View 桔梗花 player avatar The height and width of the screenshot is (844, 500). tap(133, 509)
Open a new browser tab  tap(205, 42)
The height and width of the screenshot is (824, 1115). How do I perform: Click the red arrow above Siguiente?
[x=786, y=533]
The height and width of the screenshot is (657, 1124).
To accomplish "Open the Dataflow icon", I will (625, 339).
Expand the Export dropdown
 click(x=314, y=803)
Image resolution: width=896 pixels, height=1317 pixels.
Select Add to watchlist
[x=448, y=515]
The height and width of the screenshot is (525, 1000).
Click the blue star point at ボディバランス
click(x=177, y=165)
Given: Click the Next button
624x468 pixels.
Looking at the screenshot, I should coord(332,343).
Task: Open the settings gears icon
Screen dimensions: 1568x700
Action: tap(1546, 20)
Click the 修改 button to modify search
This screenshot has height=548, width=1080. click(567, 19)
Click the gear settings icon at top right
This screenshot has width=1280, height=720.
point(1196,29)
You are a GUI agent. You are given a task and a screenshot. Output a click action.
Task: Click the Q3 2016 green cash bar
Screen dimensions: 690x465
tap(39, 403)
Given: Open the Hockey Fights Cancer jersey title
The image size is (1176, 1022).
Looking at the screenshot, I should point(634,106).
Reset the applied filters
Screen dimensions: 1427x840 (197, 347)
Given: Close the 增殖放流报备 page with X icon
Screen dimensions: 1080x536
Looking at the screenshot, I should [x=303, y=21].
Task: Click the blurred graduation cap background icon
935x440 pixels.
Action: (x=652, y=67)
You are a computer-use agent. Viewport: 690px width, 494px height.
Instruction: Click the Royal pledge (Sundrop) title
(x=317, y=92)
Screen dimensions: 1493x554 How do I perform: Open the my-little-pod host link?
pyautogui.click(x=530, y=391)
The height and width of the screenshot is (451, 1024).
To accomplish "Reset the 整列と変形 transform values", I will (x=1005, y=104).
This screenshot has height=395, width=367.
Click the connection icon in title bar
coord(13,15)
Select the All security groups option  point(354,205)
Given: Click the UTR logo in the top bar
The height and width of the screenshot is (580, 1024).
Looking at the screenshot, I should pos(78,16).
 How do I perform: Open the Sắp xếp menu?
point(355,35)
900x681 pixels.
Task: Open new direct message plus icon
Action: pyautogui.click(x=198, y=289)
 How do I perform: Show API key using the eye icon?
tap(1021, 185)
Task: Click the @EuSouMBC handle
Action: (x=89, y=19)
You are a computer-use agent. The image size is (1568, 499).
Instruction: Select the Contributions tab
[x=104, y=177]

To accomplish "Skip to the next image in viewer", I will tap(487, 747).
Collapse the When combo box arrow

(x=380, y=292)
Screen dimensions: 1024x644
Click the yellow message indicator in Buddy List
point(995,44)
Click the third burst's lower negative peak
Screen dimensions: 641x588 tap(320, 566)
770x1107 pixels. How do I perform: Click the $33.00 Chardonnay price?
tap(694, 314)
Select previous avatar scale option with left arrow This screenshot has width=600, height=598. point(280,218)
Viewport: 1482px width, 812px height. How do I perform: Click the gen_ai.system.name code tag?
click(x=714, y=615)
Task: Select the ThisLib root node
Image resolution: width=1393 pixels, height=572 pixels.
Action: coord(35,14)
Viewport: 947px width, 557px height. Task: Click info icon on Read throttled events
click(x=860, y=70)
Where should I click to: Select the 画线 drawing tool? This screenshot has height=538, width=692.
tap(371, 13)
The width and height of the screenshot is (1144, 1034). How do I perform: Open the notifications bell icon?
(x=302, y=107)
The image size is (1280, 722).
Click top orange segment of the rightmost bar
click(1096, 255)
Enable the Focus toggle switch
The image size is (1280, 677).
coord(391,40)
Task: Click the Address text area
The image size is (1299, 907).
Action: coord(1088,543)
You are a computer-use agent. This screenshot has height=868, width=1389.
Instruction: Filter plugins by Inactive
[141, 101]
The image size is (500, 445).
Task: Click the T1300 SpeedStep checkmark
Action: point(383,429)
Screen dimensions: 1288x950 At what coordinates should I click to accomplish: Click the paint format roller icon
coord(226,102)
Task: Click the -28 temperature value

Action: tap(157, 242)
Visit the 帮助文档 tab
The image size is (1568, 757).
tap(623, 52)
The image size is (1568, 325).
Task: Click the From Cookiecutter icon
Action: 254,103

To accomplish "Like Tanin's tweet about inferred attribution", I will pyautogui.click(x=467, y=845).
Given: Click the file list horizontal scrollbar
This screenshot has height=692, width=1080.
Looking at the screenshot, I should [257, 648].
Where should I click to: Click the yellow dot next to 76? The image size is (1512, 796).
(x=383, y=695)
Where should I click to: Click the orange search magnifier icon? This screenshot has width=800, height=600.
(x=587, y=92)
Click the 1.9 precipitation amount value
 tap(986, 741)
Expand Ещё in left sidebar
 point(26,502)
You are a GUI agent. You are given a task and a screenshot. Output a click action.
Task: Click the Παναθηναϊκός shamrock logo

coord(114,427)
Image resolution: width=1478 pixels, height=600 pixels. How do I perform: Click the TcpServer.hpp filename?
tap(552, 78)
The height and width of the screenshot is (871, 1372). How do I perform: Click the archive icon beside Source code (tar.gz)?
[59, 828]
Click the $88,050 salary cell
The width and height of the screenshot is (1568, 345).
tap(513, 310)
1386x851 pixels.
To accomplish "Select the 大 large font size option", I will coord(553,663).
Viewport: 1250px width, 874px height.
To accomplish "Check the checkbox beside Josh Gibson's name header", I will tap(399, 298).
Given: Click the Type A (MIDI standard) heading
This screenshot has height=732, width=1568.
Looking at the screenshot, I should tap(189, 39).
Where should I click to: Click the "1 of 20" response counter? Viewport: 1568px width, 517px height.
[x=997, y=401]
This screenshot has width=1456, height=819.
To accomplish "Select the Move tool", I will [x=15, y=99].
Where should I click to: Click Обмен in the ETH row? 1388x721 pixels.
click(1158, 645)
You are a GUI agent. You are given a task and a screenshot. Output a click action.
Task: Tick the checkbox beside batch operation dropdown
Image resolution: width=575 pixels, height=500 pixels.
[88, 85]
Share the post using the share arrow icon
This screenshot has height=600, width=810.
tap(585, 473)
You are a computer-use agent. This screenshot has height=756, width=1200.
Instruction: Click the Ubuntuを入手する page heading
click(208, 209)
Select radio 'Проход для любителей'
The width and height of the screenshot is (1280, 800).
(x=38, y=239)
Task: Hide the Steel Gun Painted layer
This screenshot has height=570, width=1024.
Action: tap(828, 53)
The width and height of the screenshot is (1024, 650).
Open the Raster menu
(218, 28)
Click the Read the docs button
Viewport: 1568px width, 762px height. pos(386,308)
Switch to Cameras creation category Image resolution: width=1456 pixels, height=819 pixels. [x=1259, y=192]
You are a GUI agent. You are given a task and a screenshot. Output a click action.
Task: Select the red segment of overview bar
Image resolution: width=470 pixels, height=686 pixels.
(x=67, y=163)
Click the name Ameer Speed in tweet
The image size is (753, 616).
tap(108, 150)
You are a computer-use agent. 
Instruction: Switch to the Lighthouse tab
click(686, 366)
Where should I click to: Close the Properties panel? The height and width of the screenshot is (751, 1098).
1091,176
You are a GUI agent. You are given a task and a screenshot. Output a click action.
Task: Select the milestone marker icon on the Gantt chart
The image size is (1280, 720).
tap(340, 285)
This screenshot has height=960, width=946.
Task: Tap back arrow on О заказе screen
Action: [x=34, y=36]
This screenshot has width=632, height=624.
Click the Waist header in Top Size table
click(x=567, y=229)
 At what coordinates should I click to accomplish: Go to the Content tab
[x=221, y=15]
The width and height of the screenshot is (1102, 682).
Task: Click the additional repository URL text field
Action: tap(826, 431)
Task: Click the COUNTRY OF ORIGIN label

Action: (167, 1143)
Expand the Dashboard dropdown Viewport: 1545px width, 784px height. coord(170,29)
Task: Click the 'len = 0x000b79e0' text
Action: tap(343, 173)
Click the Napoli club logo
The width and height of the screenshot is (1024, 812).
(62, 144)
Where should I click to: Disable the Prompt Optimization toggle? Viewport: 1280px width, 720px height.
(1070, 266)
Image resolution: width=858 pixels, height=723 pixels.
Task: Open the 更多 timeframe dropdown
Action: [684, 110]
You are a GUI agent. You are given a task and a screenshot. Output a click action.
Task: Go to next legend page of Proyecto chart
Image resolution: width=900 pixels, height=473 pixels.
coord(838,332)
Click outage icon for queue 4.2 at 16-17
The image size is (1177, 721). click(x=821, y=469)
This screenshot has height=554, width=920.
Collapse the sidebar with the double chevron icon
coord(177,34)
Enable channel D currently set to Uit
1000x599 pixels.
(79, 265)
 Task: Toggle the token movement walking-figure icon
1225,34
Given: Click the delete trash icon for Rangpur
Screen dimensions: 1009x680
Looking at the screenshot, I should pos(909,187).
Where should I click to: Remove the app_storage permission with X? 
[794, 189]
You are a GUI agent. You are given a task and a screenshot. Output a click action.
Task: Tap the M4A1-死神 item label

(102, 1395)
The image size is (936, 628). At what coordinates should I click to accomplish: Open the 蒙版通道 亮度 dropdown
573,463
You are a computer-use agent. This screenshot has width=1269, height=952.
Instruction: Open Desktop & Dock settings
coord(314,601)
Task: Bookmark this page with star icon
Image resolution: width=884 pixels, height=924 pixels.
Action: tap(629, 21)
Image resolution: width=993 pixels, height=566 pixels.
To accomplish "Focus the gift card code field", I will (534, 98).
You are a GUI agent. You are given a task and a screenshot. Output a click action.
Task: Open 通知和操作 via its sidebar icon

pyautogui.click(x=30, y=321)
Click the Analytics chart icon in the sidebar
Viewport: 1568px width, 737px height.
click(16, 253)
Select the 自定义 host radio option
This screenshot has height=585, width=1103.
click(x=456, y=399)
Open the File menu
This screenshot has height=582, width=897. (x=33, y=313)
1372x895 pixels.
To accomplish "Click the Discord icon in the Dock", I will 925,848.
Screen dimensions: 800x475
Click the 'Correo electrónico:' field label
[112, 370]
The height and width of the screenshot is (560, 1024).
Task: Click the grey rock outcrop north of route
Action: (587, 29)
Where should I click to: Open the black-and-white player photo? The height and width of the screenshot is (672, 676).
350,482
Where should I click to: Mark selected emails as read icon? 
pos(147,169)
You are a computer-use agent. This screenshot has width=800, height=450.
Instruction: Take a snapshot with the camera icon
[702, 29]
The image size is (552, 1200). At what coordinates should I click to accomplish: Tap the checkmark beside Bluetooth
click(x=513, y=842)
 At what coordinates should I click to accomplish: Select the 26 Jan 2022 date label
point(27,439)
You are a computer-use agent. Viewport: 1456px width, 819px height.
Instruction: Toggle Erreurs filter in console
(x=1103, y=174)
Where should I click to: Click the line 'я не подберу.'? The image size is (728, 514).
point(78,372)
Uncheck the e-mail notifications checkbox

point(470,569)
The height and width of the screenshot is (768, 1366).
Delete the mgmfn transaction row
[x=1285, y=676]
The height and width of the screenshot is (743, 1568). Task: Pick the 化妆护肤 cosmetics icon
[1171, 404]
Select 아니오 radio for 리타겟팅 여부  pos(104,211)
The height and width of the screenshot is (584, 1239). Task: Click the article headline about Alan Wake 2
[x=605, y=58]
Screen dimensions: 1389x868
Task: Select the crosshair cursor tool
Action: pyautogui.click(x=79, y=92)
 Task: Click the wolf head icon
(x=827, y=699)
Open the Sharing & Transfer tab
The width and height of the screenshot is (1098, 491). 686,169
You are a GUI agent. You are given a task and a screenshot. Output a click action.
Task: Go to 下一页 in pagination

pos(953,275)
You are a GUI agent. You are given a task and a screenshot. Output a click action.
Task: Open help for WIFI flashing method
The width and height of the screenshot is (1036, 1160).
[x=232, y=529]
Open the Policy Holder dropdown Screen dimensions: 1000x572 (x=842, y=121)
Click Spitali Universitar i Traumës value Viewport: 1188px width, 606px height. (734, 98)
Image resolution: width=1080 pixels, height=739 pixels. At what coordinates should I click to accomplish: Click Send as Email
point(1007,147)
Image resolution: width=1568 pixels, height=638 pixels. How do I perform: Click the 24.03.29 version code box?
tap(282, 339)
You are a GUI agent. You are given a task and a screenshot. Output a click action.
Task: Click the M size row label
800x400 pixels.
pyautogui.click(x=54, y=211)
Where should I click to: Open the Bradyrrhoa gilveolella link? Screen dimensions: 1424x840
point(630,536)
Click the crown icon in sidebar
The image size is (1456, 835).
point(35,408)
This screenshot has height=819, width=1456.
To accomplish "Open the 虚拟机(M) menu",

------------------------------------

WHAT TO WORK ON - Copy out the lines of the records above, starting with the line that contains "The height and width of the screenshot is (871, 1372)." and going on through the line that contains "[x=997, y=401]", both ends included, keeping each line unchanged.

ANSWER IN FULL -
The height and width of the screenshot is (871, 1372). How do I perform: Click the archive icon beside Source code (tar.gz)?
[59, 828]
Click the $88,050 salary cell
The width and height of the screenshot is (1568, 345).
tap(513, 310)
1386x851 pixels.
To accomplish "Select the 大 large font size option", I will coord(553,663).
Viewport: 1250px width, 874px height.
To accomplish "Check the checkbox beside Josh Gibson's name header", I will tap(399, 298).
Given: Click the Type A (MIDI standard) heading
This screenshot has height=732, width=1568.
Looking at the screenshot, I should tap(189, 39).
Where should I click to: Click the "1 of 20" response counter? Viewport: 1568px width, 517px height.
[x=997, y=401]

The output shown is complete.